In stark contrast to the apparent apathy of their male counterparts, the ladies are whole-heartedly embracing the chance to showcase their skills and, potentially, get their hands on an Olympic medal. Many see Olympic golf as a real way to increase the exposure of the women’s game and the fact that, to date, the only absentee will be South Africa’s Lee-Anne Pace demonstrates the palpable excitement for the Olympic journey ahead.
The format is a 72-hole strokeplay event, under the official rules of golf, for both the men and women. Golf chiefs have been criticised in many quarters over the decision to proceed with a strokeplay tournament. Many observers have labelled the choice as ‘unimaginative’ but, much to their dismay, the format we all see week-in-week-out remains in place.

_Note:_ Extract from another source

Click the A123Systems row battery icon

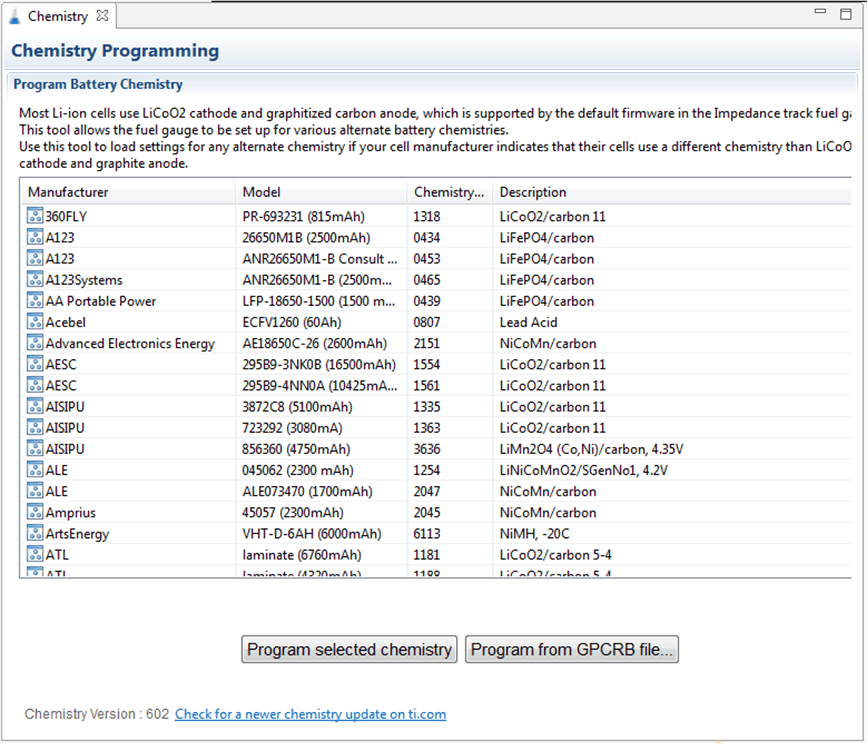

Should we have a tie for any of the first three positions, a three hole play-off will determine the medal winners.
The Olympics golf course, designed by Gil Hanse, is situated in the Barra da Tijuca region of Rio de Janeiro and has been built on the site of an old sand quarry. One intriguing feature of the course is that there is no rough (nor trees for that matter). The course is afforded the protection of 79 bunkers along with a native area comprised of grass and sand.

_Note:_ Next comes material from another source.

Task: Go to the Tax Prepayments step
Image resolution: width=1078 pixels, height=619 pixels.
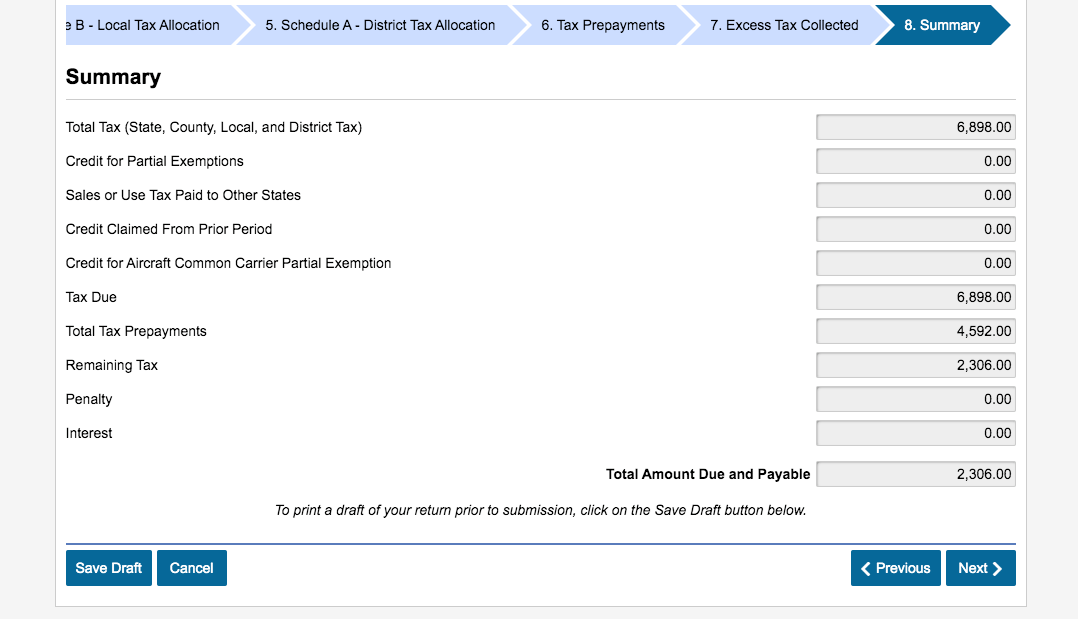Action: click(603, 25)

Given the description above, and the fact that the primary defence is a howling links-style wind, you may not be surprised by the fact that the Olympics course was inspired, in part, by the links course at Castle Stuart in Scotland which hosted this year’s AAM Scottish Open.
Intimidating shots are plentiful, possibly none more so than the tee shot on the third hole. A 351 yard par 4 may not sound worthy of any real trepidation but with water in play all the way down the left, and a hole which plays into the wind, it is not for the feint-hearted. A drivable green at times; risk and reward will be an intricate balancing act.

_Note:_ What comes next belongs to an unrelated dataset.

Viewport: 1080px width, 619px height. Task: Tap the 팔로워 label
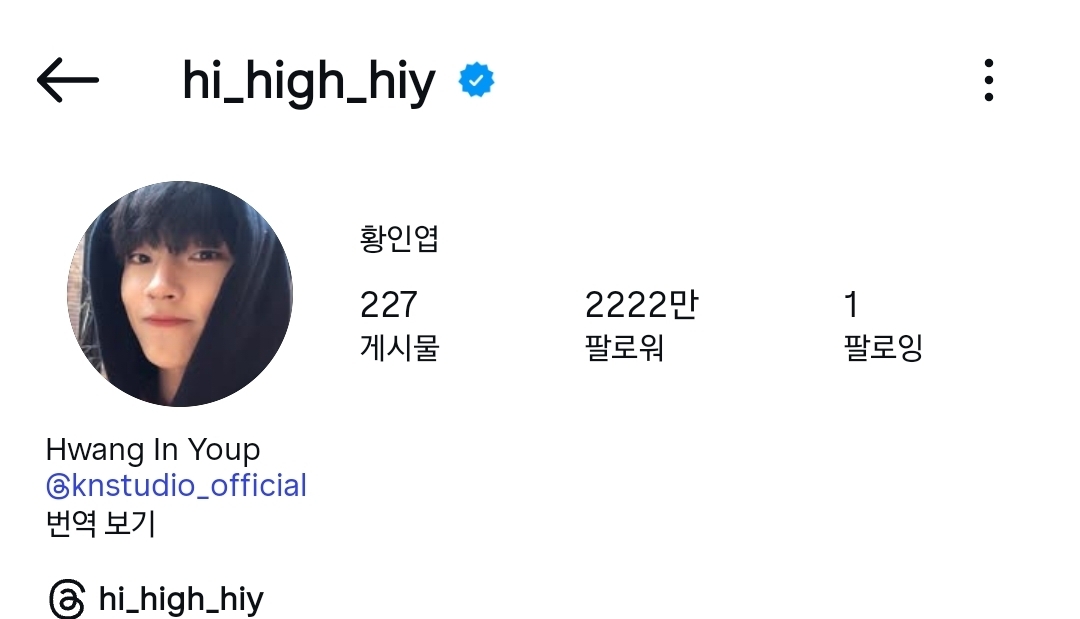tap(624, 347)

Men’s competition: It would be hard to think of a more deserving winner of gold for the men than Garcia. Criminal that he does not have a major to his name as yet and the Olympics just screams Sergio. Whether his game is sharp enough at the minute is another question altogether.
Gold: Sergio Garcia
Silver: Justin Rose
Bronze: Byeong Hun An
Women’s competition: The blistering current form of Thailand’s first ever major winner, and current British Open champion, Ariya Jutanugarn makes her the obvious choice to take home the gold.